Where Have All the Boys Gone?(39)
“Wow,” she said to Harry. “If you ate something like this in London, the Atkins Police would come and chase you.”
“Well, here it’ll be the real police,” said Harry gravely. “Those are for the baking competition. Very competitive event. Michael Craven’s won for his black bun three years in a row now and it’s all getting very tense around here.”
A tall, rather skinny man wandered across. “Ah, Barr.”
“Hello Ross,” said Harry gravely.
“What do you think of the teacakes this year?” said the tall man, somewhat mournfully.
“They look lovely, Ross,” said Harry. “Of course, you know, it’s very difficult to tell just by looking at them.”
The man nodded his head. “Thought as much,” he said. “That bastard Craven’s going to win again, isn’t he?”
“You know, Derek and I love your teacakes.”
“Well, that doesn’t go for much round here, apparently,” said Ross, and stomped off.
Katie looked at him retreating through the flaps of the marquee, then back at Harry.
“They take it seriously, OK?” said Harry. “Lots of bachelor farmers, by themselves at night . . . baking’s just something to do.”
“Why aren’t they on the internet, finding fat girlfriends in America?” asked Katie in wonder.
Harry shrugged and led her through and out the other end of the tent.
Immediately the smell changed from warm baking to rich, deep cow smells. Katie wrinkled her nose instinctively, then tried to hide her reaction.
“Animals eh?” said Harry. “Stinking up the natural human environment of refined sugar and diesel.”
Katie fervently wished he would stop being such a sanctimonious idiot for just ten seconds or so a day, but couldn’t remove her fingers from pinching her nostrils together in order to say the words.
The cattle, of all different sizes and colours, were in different pens, and were milling around in the mud, making a lot of noise. Katie hadn’t been so close to a large animal since her mother had taken her and Clara on a pony trek when they were small. She’d had hysterics, Clara had smugly taken to it like a duck to water, and believed she had a special affinity with animals ever since.
“Um, what’s happening?” she asked Harry, managing not to tug on his shirtsleeve in panic.
“It’s a cattle market. They’re selling them off.”
A bull gave a particularly grisly-sounding moan, and fixed Katie with his creepily swivelling huge eyeball.
“What for?”
Harry looked at her, screwing up his face. “Well, do you know where babies come from?”
“Um . . .”
“They’re for stud.”
“Oh, OK.” Katie tried not to look at the bull’s penis and almost succeeded. “It’s like Boujis in here,” she said, but Harry had already started talking to a man on his right, and they were muttering and nodding and looking at the cattle in a meaningful way.
Meanwhile, Katie had seen something much more to her liking—in a smaller pen, a shepherd was leading a small parade of lambs in, their little coats splattered with ink numbers.
“Oh, look at the lambs!” she squeaked.
Harry and the man stopped their conversation immediately. The older man’s face creased in a grin. “Who would this be now?” he asked Harry, as if Katie were five, or one of the lambs.
Harry looked pink. “This is our new PR girl. From London.”
“Is she now?” said the old gent, and examined her closely.
Katie felt herself redden too.
“PR? Is that like that Alastair Campbell?”
“No,” said Katie, as Harry said, “A little bit.”
The man’s gentle expression disappeared immediately. “Those Campbells!” he said. “Causing trouble from the dawn of time.”
“She’s not a Campbell,” said Harry quickly. But the old man had sniffed and walked away.

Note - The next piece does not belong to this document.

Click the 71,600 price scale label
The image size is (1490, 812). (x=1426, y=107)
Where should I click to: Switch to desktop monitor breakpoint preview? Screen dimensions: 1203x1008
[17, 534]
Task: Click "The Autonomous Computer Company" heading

“Old clan conflict,” said Harry. “He’s a MacKenzie.”
Katie had no idea what he was talking about. But it seemed certain that their policy of softly winning over the locals wasn’t going to go as smoothly as they’d hoped.
Wandering off alone through the crowds of animals, she made her way to another tent, this one filled with beautiful, enormous fruits and vegetables; huge leeks, gigantic turnips and shiny spring peas.

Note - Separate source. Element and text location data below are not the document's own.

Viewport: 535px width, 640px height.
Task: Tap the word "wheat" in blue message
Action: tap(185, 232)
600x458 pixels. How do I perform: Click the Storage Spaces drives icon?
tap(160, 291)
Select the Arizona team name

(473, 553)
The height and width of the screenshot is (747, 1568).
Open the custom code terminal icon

“I feel like Alice in Wonderland,” she said out loud to herself, dwarfed by an enormous parsnip.
“Wasn’t she always getting herself into trouble?” came a smiling voice.
Katie started in surprise. It was Iain. He was standing, hidden behind a huge tray of super-carrots, with a large camera.

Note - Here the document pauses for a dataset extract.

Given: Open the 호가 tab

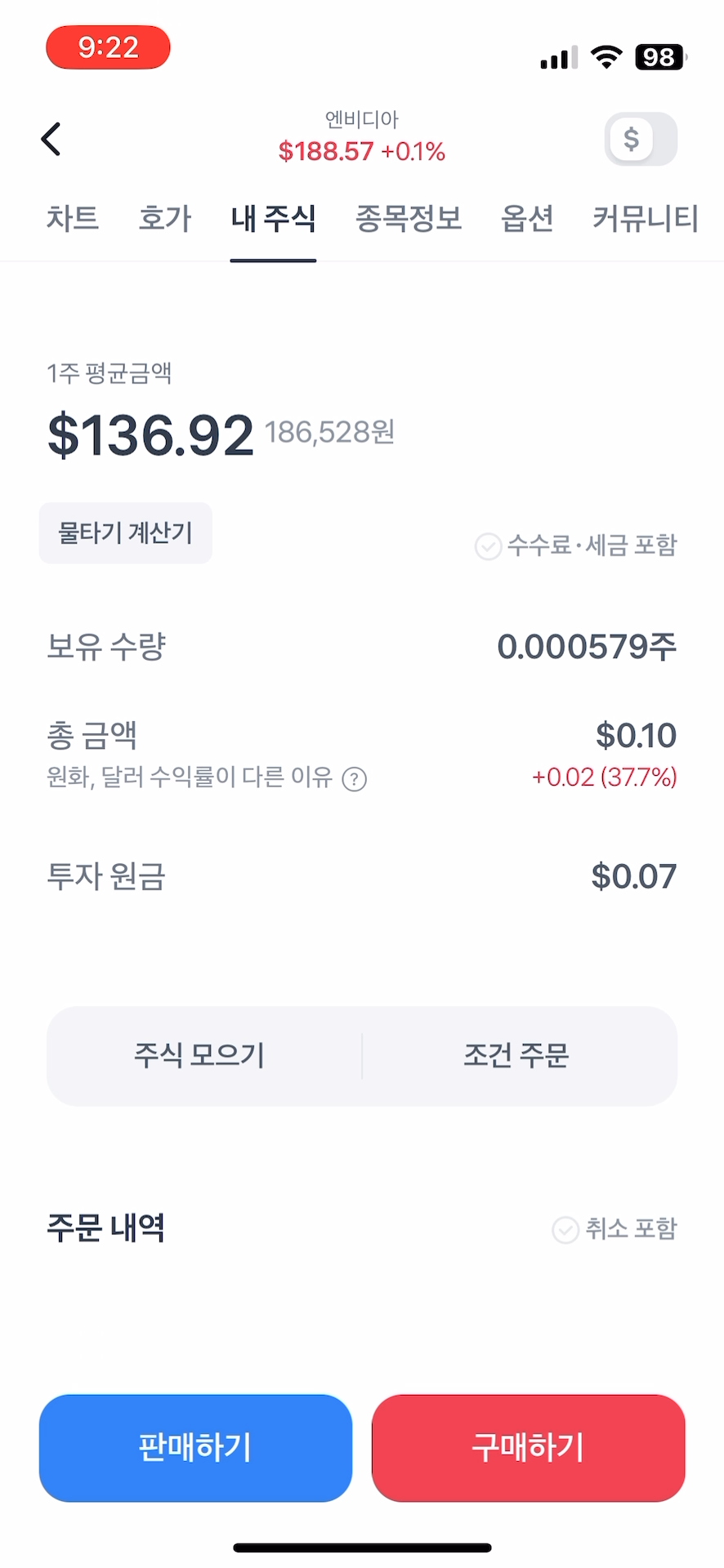Looking at the screenshot, I should click(x=165, y=219).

“Oh, you gave me a fright!” she said.
“First rule of journalism,” said Iain. “Terrify people into submission.”
He started snapping the carrots, and some particularly garish flower arrangements. “That’s Hamish McTrell,” he said, crossly. “Colour blind, the old sod. Still enters every year. Maybe I should switch to black-and-white film.”
“Are you the official photographer for your paper?”
“No, I do these paparazzi shots freelance, then auction them to the highest West Coast bidder. Pretty lucrative stuff. It’s like Posh Spice, only with vegetables.”